Friday, March 12. 2010
When analyzing malware samples, a human analyst is typically interested in understanding/recovering a specific algorithms of the given sample. In the case of Conficker, for example, she might be interested in extracting the domain generation algorithm such that she can understand what domains are currently and in the future used by the malware. Or for spam bots, she might be interested in how the malware downloads spam templates, decodes them, and then generates the actual spam messages. Or for bots, she might be interested in understanding how binary updates are downloaded, decoded, and then executed.

In each case, the binary itself encodes the algorithm, but it is cumbersome and hard work to understand all of this. Thus it would be useful to have a tool that enables a malware analyst to automatically extract from a given binary sample the relevant algorithm related to a specific task. In a paper that will be presented at the 31st IEEE Symposium on Security & Privacy we introduce Inspector Gadget, a tool that implements exactly this. A gadget encapsulates all code related to a specific task and can be executed in a stand-alone fashion. A gadget player can take a gadget and replay it, for example to determine which domains are currently used by Conficker, or download and decode an update for a bot binary. Furthermore, we introduce an approach to revert gadget based on a enhanced brute-force algorithm: this is useful to understand the effects of malware in detail and we can (in certain cases) also revert obfuscation algorithms, i.e., to understand what data has been exfiltrated by a given sample. The full paper has all the details and describes Inspector Gadget in more depth. And if you are interested in the topic, you should also read the paper by Caballero et al. on BCR (paper title is "Binary Code Extraction and Interface Identification for Security Applications").
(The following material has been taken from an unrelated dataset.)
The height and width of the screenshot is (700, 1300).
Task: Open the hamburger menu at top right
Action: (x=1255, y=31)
Unfortunately, malicious software is still an unsolved problem and a major threat on the Internet. An important component in the fight against malicious software is the analysis of malware samples: Only if an analyst understands the behavior of a given sample, she can design appropriate countermeasures. Manual approaches are frequently used to analyze certain key algorithms, such as downloading of encoded updates, or generating new DNS domains for command and control purposes.
In this paper, we present a novel approach to automatically extract, from a given binary executable, the algorithm related to a certain activity of the sample. We isolate and extract these instructions and generate a so-called gadget, i.e., a stand-alone component that encapsulates a specific behavior. We make sure that a gadget can autonomously perform a specific task by including all relevant code and data into the gadget such that it can be executed in a self-contained fashion.
Gadgets are useful entities in analyzing malicious software: In particular, they are valuable for practitioners, as understanding a certain activity that is embedded in a binary sample (e.g., the update function) is still largely a manual and complex task. Our evaluation with several real-world samples demonstrates that our approach is versatile and useful in practice.
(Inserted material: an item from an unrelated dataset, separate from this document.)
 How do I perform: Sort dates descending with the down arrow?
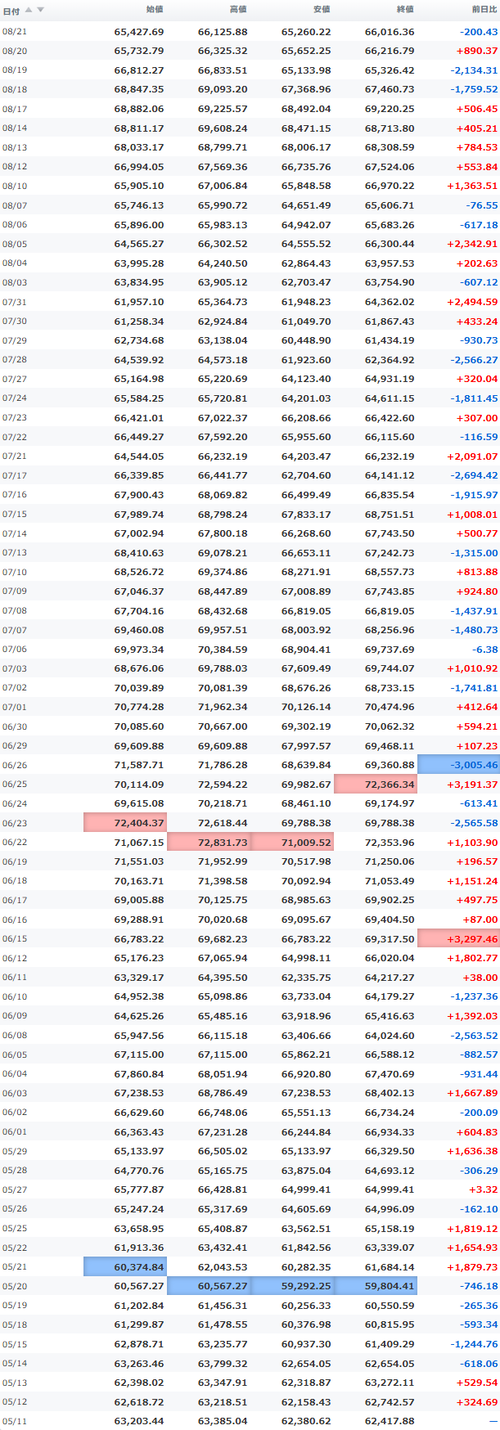[40, 9]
The full paper is available at and will be presented in May at the 31st IEEE Symposium on Security & Privacy. The paper was joint work with Clemens Kolbitsch, Christopher Kruegel, and Engin Kirda - all members of the International Secure Systems Lab.

Waledac Infection Check

Tuesday, March 2. 2010
Ben Stock has implemented a web service to check a given IP address for infection with Waledac, similar to the Conficker Eye Chart. The idea is that we are currently tracking Waledac as part of the take-down effort and thus we have a pretty good overview of the individual bots within the botnet. Therefore we are in a position to determine if we have seen a given IP address in the recent past as a bot, which indicates that this IP address might be related to a Waledac infection. Of course, effects like NAT or DHCP need to be taken into account: if an IP address is not listed, this does not necessarily mean that you are not infected.

The check is available at, feedback is welcome!